KymeroClust is organized in two different steps, an initial one called construction phase that operates during the first generations and a stationary phase that operates once the construction step has been completed until the end of the exe- cution. The organisms are initialized with an empty genome and the corresponding phenotype is simply a unique core-point located at zero along the different dimensions (barycenter of the standardized dataset). During the construction phase, whenever a new individual is produced by replication, one duplication-divergence operation is applied, but no deletions are performed. Consequently the genomes of the individuals are progressively built from scratch along generations by successive duplications-divergences until the genomes reach a maximal genome size that has been specified by the user as a parameter. Once the construction phase ends, the algorithm enters into a stationary phase and remains in this phase until the end of the execution. During this phase the gene dele- tion operator is used in addition to the gene duplication-divergence operator (the gene deletion being applied before the gene duplication-divergence operator).

This algorithm has been used to cluster human motion and generate music samples in order to create the EvoMove system, a musical companion for dansers.

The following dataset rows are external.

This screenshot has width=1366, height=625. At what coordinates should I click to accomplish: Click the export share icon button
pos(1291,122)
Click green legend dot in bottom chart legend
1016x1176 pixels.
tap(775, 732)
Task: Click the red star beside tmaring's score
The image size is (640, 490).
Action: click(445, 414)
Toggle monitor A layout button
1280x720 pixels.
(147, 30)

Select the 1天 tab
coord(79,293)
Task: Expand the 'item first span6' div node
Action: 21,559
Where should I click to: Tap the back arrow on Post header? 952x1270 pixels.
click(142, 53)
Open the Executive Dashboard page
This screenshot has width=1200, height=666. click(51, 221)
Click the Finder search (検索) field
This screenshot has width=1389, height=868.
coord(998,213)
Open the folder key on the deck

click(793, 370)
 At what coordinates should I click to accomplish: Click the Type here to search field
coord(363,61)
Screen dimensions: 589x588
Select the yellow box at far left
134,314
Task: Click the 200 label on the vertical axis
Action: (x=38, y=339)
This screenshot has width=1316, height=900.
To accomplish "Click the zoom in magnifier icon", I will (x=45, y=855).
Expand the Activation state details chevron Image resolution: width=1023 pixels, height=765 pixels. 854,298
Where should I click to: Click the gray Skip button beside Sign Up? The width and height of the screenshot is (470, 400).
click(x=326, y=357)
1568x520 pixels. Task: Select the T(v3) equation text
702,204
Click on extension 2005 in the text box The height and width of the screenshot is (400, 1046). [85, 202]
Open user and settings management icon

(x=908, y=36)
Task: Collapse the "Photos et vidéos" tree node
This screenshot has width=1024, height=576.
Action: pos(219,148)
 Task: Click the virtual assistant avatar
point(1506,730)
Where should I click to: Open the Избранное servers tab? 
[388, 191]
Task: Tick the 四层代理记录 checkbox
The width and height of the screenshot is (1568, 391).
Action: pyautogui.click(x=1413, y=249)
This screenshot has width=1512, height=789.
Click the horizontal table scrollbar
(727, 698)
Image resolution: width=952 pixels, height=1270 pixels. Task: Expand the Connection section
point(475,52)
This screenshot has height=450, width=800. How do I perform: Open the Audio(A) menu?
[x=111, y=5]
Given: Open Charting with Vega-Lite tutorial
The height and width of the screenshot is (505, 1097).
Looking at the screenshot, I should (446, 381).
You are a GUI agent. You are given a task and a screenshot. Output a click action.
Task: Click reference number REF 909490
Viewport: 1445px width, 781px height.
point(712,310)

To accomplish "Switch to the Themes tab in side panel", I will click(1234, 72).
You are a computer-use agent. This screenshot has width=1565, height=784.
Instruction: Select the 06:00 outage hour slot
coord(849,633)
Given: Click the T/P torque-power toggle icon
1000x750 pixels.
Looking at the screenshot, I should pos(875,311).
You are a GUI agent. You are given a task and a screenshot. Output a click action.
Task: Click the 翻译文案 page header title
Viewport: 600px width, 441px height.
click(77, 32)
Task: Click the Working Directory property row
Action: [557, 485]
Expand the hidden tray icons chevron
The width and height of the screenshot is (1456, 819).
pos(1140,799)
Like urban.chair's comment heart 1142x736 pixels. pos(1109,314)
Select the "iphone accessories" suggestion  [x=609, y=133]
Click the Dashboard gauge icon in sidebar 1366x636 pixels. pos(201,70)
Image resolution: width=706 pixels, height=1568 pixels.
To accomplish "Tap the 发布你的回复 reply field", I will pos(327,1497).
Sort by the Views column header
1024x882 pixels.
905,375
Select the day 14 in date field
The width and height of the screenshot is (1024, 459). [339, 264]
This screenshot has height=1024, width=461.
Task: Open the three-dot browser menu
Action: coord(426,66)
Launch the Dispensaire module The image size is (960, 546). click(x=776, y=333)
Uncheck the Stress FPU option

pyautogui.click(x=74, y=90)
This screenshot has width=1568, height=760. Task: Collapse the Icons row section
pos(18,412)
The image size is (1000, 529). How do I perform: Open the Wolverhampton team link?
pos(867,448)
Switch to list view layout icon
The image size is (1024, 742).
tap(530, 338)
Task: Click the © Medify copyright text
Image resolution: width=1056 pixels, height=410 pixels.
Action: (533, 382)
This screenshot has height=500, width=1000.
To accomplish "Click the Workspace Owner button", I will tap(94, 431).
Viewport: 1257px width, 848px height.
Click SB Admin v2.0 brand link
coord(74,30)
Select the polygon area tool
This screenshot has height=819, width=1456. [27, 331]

KymeroClust also gave birth to a median-subspace clustering algorithm based on a weighted based strategy, called SubCMedians. This algorithm was presented in the 33rd ACM/SIGAPP Symposium On Applied Computing and won the best-paper award in the Information Systems category. A light Knime implementation of this algorithm can be download here, and a C++ library for Python can be downloaded here

SubMorphoStream

An important variant of the subspace clustering problem is to consider objects arriving as streaming data, where subspace clusters change along the stream. In this case, the clustering algorithm must still determine the groups of similar objects (the clusters) together with the subspaces in which these similarities hold (one subspace per cluster), but must also be able to adapt them to the dynamics of the stream. The main kinds of underlying changes in data streams are cluster drift (clusters move in space), cluster inflation/deflation (cluster sizes changing), cluster appearing/disappearing suddenly, subspace modifications (dimensions being added or removed). They require great adaptation ability, especially when several of these kinds of changes are interleaved in the same stream. Interestingly, living organisms inhabit ever changing environments, and consequently different mechanisms, that allow individuals to cope with adaptation to new environments, have evolved. This ability may be enhanced by the acquisition of foreign genetic material through mechanisms such as bacterial competence. Competent bacteria uptake and incorporate genetic material from their extracellular environment, such as genetic material released by organisms of different species. This mechanism may drive a fast adaptation to a new environment since the uptake of a DNA fragment containing an entire functional group of genes may lead to the acquisition of a completely new phenotypic trait in a single step. In parallel, another phenomenon, known as gene amplification, also facilitates the adaptation to new and changing environments. It consists in duplication and deletion of gene copies within tandem arrays, and through dosage- effect it works as a rudimentary form of regulation, being able to cope with inefficient genes (e.g., recently acquired genes).

The use of evolutionary algorithms to address the subspace clustering problem for data streams seem a promising choice. However, even if different algorithms that extend the major families of subspace clustering algorithms have been developed to address this problem, none of them rely on evolutionary mechanisms. SubMorphoStream, is an evolutionary algorithm that combines a mechanism inspired by genetic material uptake together with gene amplification, to compute and update a subspace clustering over a dynamic data stream. SubMorphoStream belongs to the category of the axis-parallel clustering approaches, and searches for globular-shaped clusters, grouping objects around centers.